◆ MATERIAL FOR THE TASK ◆
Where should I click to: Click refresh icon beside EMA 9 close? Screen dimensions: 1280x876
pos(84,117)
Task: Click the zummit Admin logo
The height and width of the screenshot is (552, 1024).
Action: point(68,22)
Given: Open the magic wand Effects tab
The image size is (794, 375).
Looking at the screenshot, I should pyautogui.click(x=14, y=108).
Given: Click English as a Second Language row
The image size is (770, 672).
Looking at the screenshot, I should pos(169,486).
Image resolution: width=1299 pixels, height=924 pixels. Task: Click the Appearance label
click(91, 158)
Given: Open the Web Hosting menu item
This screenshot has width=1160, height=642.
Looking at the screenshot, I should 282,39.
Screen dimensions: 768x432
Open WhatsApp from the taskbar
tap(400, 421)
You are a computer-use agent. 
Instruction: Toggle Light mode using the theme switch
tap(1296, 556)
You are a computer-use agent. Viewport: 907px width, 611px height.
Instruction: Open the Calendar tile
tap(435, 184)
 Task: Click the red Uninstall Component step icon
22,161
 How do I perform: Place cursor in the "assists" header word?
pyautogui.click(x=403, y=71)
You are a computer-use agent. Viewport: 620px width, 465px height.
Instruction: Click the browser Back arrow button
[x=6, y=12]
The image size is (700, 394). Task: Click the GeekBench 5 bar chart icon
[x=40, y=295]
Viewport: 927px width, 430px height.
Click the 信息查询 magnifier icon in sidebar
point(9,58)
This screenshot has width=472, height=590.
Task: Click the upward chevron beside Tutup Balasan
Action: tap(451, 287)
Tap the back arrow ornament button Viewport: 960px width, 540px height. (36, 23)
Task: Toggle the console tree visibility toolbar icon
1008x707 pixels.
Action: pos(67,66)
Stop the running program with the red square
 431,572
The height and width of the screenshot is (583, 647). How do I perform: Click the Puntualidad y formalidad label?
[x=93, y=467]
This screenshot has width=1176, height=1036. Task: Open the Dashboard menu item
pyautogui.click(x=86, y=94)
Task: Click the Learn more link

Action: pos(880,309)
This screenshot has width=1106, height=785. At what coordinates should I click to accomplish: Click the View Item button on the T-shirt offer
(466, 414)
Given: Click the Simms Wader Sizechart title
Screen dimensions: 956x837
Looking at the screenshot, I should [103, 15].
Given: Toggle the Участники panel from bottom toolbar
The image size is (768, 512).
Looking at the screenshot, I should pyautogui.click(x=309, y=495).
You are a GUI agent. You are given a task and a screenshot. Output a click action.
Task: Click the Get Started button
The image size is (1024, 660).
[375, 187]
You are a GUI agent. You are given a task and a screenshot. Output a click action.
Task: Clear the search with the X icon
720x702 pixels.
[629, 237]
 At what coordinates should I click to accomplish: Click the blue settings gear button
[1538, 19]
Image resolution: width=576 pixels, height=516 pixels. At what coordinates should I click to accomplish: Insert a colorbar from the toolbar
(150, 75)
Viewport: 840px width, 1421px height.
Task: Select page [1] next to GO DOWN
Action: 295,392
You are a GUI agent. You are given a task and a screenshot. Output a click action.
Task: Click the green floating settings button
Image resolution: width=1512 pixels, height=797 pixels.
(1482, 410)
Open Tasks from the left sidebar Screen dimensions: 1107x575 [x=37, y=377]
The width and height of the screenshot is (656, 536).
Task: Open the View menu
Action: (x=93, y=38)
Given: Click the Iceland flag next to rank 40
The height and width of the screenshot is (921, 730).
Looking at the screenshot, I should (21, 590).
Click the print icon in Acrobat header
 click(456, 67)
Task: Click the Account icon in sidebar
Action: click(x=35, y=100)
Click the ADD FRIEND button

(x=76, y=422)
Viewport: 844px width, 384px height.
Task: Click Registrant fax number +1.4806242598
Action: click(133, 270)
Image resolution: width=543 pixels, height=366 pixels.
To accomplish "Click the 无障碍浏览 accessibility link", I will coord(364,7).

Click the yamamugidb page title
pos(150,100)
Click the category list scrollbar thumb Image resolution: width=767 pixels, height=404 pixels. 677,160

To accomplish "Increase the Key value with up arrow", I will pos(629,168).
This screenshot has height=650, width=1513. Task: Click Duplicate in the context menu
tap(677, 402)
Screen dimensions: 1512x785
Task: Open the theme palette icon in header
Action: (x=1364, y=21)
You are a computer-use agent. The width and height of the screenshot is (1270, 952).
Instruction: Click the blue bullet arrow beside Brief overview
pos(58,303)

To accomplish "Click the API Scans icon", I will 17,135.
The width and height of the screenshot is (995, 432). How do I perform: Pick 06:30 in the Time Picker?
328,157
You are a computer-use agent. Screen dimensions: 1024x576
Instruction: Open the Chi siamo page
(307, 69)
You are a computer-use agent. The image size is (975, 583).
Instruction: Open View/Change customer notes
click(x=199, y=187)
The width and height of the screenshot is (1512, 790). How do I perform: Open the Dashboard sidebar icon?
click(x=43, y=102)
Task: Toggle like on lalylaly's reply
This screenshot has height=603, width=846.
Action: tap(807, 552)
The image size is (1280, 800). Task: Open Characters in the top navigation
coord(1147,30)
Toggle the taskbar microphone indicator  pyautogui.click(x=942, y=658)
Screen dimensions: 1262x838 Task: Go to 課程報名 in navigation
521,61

◆ TASK TO COMPLETE ◆
Retype the entire listing word for word.

◆ RESULT FOR THIS TASK ◆
Where should I click to: Click refresh icon beside EMA 9 close? Screen dimensions: 1280x876
pos(84,117)
Task: Click the zummit Admin logo
The height and width of the screenshot is (552, 1024).
Action: point(68,22)
Given: Open the magic wand Effects tab
The image size is (794, 375).
Looking at the screenshot, I should pyautogui.click(x=14, y=108).
Given: Click English as a Second Language row
The image size is (770, 672).
Looking at the screenshot, I should pos(169,486).
Image resolution: width=1299 pixels, height=924 pixels. Task: Click the Appearance label
click(91, 158)
Given: Open the Web Hosting menu item
This screenshot has width=1160, height=642.
Looking at the screenshot, I should 282,39.
Screen dimensions: 768x432
Open WhatsApp from the taskbar
tap(400, 421)
You are a computer-use agent. 
Instruction: Toggle Light mode using the theme switch
tap(1296, 556)
You are a computer-use agent. Viewport: 907px width, 611px height.
Instruction: Open the Calendar tile
tap(435, 184)
 Task: Click the red Uninstall Component step icon
22,161
 How do I perform: Place cursor in the "assists" header word?
pyautogui.click(x=403, y=71)
You are a computer-use agent. Viewport: 620px width, 465px height.
Instruction: Click the browser Back arrow button
[x=6, y=12]
The image size is (700, 394). Task: Click the GeekBench 5 bar chart icon
[x=40, y=295]
Viewport: 927px width, 430px height.
Click the 信息查询 magnifier icon in sidebar
point(9,58)
This screenshot has width=472, height=590.
Task: Click the upward chevron beside Tutup Balasan
Action: tap(451, 287)
Tap the back arrow ornament button Viewport: 960px width, 540px height. (36, 23)
Task: Toggle the console tree visibility toolbar icon
1008x707 pixels.
Action: pos(67,66)
Stop the running program with the red square
 431,572
The height and width of the screenshot is (583, 647). How do I perform: Click the Puntualidad y formalidad label?
[x=93, y=467]
This screenshot has width=1176, height=1036. Task: Open the Dashboard menu item
pyautogui.click(x=86, y=94)
Task: Click the Learn more link

Action: pos(880,309)
This screenshot has width=1106, height=785. At what coordinates should I click to accomplish: Click the View Item button on the T-shirt offer
(466, 414)
Given: Click the Simms Wader Sizechart title
Screen dimensions: 956x837
Looking at the screenshot, I should [103, 15].
Given: Toggle the Участники panel from bottom toolbar
The image size is (768, 512).
Looking at the screenshot, I should pyautogui.click(x=309, y=495).
You are a GUI agent. You are given a task and a screenshot. Output a click action.
Task: Click the Get Started button
The image size is (1024, 660).
[375, 187]
You are a GUI agent. You are given a task and a screenshot. Output a click action.
Task: Clear the search with the X icon
720x702 pixels.
[629, 237]
 At what coordinates should I click to accomplish: Click the blue settings gear button
[1538, 19]
Image resolution: width=576 pixels, height=516 pixels. At what coordinates should I click to accomplish: Insert a colorbar from the toolbar
(150, 75)
Viewport: 840px width, 1421px height.
Task: Select page [1] next to GO DOWN
Action: 295,392
You are a GUI agent. You are given a task and a screenshot. Output a click action.
Task: Click the green floating settings button
Image resolution: width=1512 pixels, height=797 pixels.
(1482, 410)
Open Tasks from the left sidebar Screen dimensions: 1107x575 [x=37, y=377]
The width and height of the screenshot is (656, 536).
Task: Open the View menu
Action: (x=93, y=38)
Given: Click the Iceland flag next to rank 40
The height and width of the screenshot is (921, 730).
Looking at the screenshot, I should (21, 590).
Click the print icon in Acrobat header
 click(456, 67)
Task: Click the Account icon in sidebar
Action: click(x=35, y=100)
Click the ADD FRIEND button

(x=76, y=422)
Viewport: 844px width, 384px height.
Task: Click Registrant fax number +1.4806242598
Action: click(133, 270)
Image resolution: width=543 pixels, height=366 pixels.
To accomplish "Click the 无障碍浏览 accessibility link", I will coord(364,7).

Click the yamamugidb page title
pos(150,100)
Click the category list scrollbar thumb Image resolution: width=767 pixels, height=404 pixels. 677,160

To accomplish "Increase the Key value with up arrow", I will pos(629,168).
This screenshot has height=650, width=1513. Task: Click Duplicate in the context menu
tap(677, 402)
Screen dimensions: 1512x785
Task: Open the theme palette icon in header
Action: (x=1364, y=21)
You are a computer-use agent. The width and height of the screenshot is (1270, 952).
Instruction: Click the blue bullet arrow beside Brief overview
pos(58,303)

To accomplish "Click the API Scans icon", I will 17,135.
The width and height of the screenshot is (995, 432). How do I perform: Pick 06:30 in the Time Picker?
328,157
You are a computer-use agent. Screen dimensions: 1024x576
Instruction: Open the Chi siamo page
(307, 69)
You are a computer-use agent. The image size is (975, 583).
Instruction: Open View/Change customer notes
click(x=199, y=187)
The width and height of the screenshot is (1512, 790). How do I perform: Open the Dashboard sidebar icon?
click(x=43, y=102)
Task: Toggle like on lalylaly's reply
This screenshot has height=603, width=846.
Action: tap(807, 552)
The image size is (1280, 800). Task: Open Characters in the top navigation
coord(1147,30)
Toggle the taskbar microphone indicator  pyautogui.click(x=942, y=658)
Screen dimensions: 1262x838 Task: Go to 課程報名 in navigation
521,61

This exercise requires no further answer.